A Stamp Duty Land Tax (SDLT) increased from 5 per cent to 7 per cent for properties in excess of £2m at midnight on 22 March, literally hours after the announcement on 21 March. There was a scramble as buyers brought forward exchange deadlines to try to exchange before the new rate came into effect, which essentially represented a 40 per cent increase in the the tax levied. You are not alone in your experience and many other deals did not proceed accompanied by stories of chains breaking down due to the government's implementation of the increase. Unfortunately it is unlikely that you are going to receive an offer in excess of £2m as most buyers will bid up to this level and not more in order to avoid entering the 7 per cent tax bracket. Time being of the essence for you, I would suggest that you reduce the asking price to £2.05m or even £2m in order to stimulate interest in the hope that you do not lose your related purchase.
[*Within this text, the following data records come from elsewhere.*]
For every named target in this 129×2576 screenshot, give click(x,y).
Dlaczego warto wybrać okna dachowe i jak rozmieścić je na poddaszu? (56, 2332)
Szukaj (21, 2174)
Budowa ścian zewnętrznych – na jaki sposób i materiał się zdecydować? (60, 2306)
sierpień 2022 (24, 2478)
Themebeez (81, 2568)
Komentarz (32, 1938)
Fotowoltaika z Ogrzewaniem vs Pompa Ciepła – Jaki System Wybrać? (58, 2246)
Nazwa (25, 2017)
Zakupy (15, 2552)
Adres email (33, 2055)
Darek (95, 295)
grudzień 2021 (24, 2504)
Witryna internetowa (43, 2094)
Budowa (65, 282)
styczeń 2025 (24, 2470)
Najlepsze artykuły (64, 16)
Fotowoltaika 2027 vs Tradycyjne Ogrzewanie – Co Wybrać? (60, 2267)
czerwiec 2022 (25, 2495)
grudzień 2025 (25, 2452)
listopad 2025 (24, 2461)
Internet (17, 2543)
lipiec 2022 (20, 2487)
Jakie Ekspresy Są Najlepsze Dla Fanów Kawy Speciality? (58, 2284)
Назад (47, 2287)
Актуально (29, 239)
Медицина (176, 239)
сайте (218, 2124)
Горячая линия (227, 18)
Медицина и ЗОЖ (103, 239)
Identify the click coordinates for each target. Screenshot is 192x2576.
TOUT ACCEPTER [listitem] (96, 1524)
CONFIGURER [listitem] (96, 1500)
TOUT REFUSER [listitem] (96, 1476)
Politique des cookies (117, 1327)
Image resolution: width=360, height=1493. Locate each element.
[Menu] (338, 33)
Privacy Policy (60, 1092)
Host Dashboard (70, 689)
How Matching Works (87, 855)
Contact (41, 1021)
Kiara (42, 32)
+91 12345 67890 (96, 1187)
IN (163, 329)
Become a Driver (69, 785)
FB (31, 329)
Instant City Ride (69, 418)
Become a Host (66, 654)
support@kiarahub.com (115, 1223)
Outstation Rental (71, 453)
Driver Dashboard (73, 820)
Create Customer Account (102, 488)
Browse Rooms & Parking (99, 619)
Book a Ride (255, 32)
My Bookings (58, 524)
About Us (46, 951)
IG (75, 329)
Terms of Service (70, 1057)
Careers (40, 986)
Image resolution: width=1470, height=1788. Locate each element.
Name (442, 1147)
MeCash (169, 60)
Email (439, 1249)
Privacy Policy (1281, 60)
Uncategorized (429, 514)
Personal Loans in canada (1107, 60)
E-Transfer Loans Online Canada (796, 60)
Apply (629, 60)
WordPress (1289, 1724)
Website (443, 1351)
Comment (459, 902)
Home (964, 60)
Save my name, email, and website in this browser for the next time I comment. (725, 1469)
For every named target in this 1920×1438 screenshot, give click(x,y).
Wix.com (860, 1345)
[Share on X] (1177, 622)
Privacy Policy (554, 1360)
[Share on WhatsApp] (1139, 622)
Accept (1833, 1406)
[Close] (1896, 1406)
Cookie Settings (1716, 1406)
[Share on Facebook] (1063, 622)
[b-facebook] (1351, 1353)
Q For about five years, I have been renovating properties through a small development company that I own as a side line. The majority of what I have purchased has been in central London and in excess of £2m.

I am concerned that the new 15 per cent Stamp Duty Tax on companies will make my business unviable; are there any ways in which I can avoid this?

A The government has introduced a 15 per cent SDLT on purchases of residential property over £2m by “non-natural persons”. This measure aims to disincentivise the ownership of high value residential property in structures which would permit the indirect ownership or enjoyment of the property to be transferred in a way that would not be chargeable to SDLT (ie. the onward sale of the property by transfer of share rather than the asset). For the purposes of the higher rate charge, “non-natural person” includes companies, collective investment schemes (including unit trusts), and partnerships in which a non-natural person is a partner. However, there are exclusions from the charge for property developers and corporate trustees in certain circumstances. As you appear to be a legitimate property developer who has been trading for more than two years, the legislation enables you to avoid the 15 per cent tax levy and instead be liable for new 7 per cent SDLT rate, which you would have had to pay were you to have bought a property in your personal name.